Extant literature has covered the asset allocation problem quite extensively.
In financial literature, there are two categories of methods to address this problem.
One is the mean-variance analysis of Markowitz (1952), which suggests the efficient frontier representing the best portfolios in terms of return-risk tradeoff. The mean-variance analysis, however, is prone to two fundamental flaws: the single-period framework, and the inappropriate utility function assumed for the investor (Brennan et al., 1997). The solution to a static portfolio choice problem can be different from the solution to a multi-period dynamic problem (Campbell, 2000).
The other method to construct optimal portfolios originated from Merton (1971;
1990). The literature along this line formulates the asset allocation problem as a stochastic optimal control problem; solutions are characterized by Hamilton-Jacobi-Bellman (HJB) partial differential equations (PDE) but it is difficult to get a closed-form solution from a high-dimensional PDE. Also, numerical solutions of PDE can be obtained only in rare cases. Cox and Huang (1989) made conceptual progress by showing that one can apply the Martingale representation theory to reduce the stochastic dynamic programming problem to a static problem in complete markets. However, few closed-form solutions have been available, except for the simplest cases, and complex hedging terms are difficult to evaluate numerically.

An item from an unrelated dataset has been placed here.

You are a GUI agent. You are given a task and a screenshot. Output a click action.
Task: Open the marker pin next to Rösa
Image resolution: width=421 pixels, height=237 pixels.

We need a powerful tool to integrate the asset allocation problem and leverage strategies for efficient asset and liability management by life insurers. A company-wide simulation model is one such tool (Browne, Carson and Hoyt, 1999;
Browne, Carson and Hoyt, 2001; Kaufmann et al., 2001; and Hardy, 1993, 1996).1 It is a “systemic approach” to financial modeling which projects financial results under a variety of possible scenarios, showing how outcomes might be affected by changing business, competitive and economic conditions.” The system starts with two fundamental equations, as follows:
1 A company-wide simulation system is often named as “Dynamic Financial Analysis” (DFA) system in the non-life insurance industry. What is called DFA in non-life insurance is also known as “Asset Liability Management” (ALM) in life insurance.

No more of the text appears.